▽

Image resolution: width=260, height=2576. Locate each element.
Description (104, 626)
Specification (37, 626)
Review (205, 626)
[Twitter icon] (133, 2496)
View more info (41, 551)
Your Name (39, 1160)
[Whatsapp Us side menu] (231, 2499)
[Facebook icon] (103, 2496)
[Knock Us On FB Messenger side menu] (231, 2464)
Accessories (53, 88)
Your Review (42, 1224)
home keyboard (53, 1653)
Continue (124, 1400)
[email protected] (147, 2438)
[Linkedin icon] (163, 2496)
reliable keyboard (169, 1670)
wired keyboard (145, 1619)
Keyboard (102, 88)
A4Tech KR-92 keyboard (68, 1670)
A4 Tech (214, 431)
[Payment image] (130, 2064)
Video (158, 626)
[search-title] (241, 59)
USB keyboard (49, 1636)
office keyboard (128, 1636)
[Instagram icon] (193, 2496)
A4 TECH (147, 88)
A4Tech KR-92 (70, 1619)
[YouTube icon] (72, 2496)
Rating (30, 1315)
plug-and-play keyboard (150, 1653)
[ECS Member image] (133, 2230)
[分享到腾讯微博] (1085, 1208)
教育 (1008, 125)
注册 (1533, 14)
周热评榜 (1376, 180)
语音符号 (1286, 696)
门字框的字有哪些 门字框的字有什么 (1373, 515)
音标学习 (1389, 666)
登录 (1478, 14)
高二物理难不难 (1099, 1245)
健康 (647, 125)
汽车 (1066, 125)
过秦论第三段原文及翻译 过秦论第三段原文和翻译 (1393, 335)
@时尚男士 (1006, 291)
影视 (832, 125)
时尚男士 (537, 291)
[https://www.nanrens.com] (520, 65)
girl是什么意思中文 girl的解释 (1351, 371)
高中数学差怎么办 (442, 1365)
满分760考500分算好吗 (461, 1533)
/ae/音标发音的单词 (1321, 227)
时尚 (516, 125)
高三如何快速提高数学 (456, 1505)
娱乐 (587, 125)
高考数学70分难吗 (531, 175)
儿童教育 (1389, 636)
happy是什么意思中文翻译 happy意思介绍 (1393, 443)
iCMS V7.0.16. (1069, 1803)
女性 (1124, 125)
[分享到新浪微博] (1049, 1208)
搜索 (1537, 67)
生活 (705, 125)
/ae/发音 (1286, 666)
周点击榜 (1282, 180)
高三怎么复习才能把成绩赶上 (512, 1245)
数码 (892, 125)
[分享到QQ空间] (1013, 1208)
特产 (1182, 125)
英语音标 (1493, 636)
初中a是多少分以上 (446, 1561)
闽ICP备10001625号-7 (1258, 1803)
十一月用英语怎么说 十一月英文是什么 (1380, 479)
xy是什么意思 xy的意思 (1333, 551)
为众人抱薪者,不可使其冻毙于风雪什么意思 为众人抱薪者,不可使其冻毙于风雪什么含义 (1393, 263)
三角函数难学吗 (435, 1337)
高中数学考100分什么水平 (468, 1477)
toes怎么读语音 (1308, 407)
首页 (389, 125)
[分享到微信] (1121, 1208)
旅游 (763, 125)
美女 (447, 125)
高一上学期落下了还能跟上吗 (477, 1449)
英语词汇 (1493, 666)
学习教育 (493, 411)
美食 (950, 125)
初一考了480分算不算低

△

Exercise goal ▸
Give back the line containing "[Whatsapp Us side menu] (231, 2499)" and all the lines after it through the end of the records, unchanged.

Solution to this task ▸
[Whatsapp Us side menu] (231, 2499)
[Facebook icon] (103, 2496)
[Knock Us On FB Messenger side menu] (231, 2464)
Accessories (53, 88)
Your Review (42, 1224)
home keyboard (53, 1653)
Continue (124, 1400)
[email protected] (147, 2438)
[Linkedin icon] (163, 2496)
reliable keyboard (169, 1670)
wired keyboard (145, 1619)
Keyboard (102, 88)
A4Tech KR-92 keyboard (68, 1670)
A4 Tech (214, 431)
[Payment image] (130, 2064)
Video (158, 626)
[search-title] (241, 59)
USB keyboard (49, 1636)
office keyboard (128, 1636)
[Instagram icon] (193, 2496)
A4 TECH (147, 88)
A4Tech KR-92 (70, 1619)
[YouTube icon] (72, 2496)
Rating (30, 1315)
plug-and-play keyboard (150, 1653)
[ECS Member image] (133, 2230)
[分享到腾讯微博] (1085, 1208)
教育 (1008, 125)
注册 (1533, 14)
周热评榜 (1376, 180)
语音符号 (1286, 696)
门字框的字有哪些 门字框的字有什么 (1373, 515)
音标学习 (1389, 666)
登录 (1478, 14)
高二物理难不难 (1099, 1245)
健康 (647, 125)
汽车 (1066, 125)
过秦论第三段原文及翻译 过秦论第三段原文和翻译 (1393, 335)
@时尚男士 (1006, 291)
影视 (832, 125)
时尚男士 (537, 291)
[https://www.nanrens.com] (520, 65)
girl是什么意思中文 girl的解释 (1351, 371)
高中数学差怎么办 (442, 1365)
满分760考500分算好吗 (461, 1533)
/ae/音标发音的单词 (1321, 227)
时尚 (516, 125)
高三如何快速提高数学 (456, 1505)
娱乐 (587, 125)
高考数学70分难吗 (531, 175)
儿童教育 (1389, 636)
happy是什么意思中文翻译 happy意思介绍 (1393, 443)
iCMS V7.0.16. (1069, 1803)
女性 (1124, 125)
[分享到新浪微博] (1049, 1208)
搜索 (1537, 67)
生活 (705, 125)
/ae/发音 (1286, 666)
周点击榜 (1282, 180)
高三怎么复习才能把成绩赶上 (512, 1245)
数码 (892, 125)
[分享到QQ空间] (1013, 1208)
特产 (1182, 125)
英语音标 (1493, 636)
初中a是多少分以上 (446, 1561)
闽ICP备10001625号-7 (1258, 1803)
十一月用英语怎么说 十一月英文是什么 (1380, 479)
xy是什么意思 xy的意思 (1333, 551)
为众人抱薪者,不可使其冻毙于风雪什么意思 为众人抱薪者,不可使其冻毙于风雪什么含义 (1393, 263)
三角函数难学吗 (435, 1337)
高中数学考100分什么水平 (468, 1477)
toes怎么读语音 (1308, 407)
首页 (389, 125)
[分享到微信] (1121, 1208)
旅游 (763, 125)
美女 (447, 125)
高一上学期落下了还能跟上吗 (477, 1449)
英语词汇 (1493, 666)
学习教育 (493, 411)
美食 (950, 125)
初一考了480分算不算低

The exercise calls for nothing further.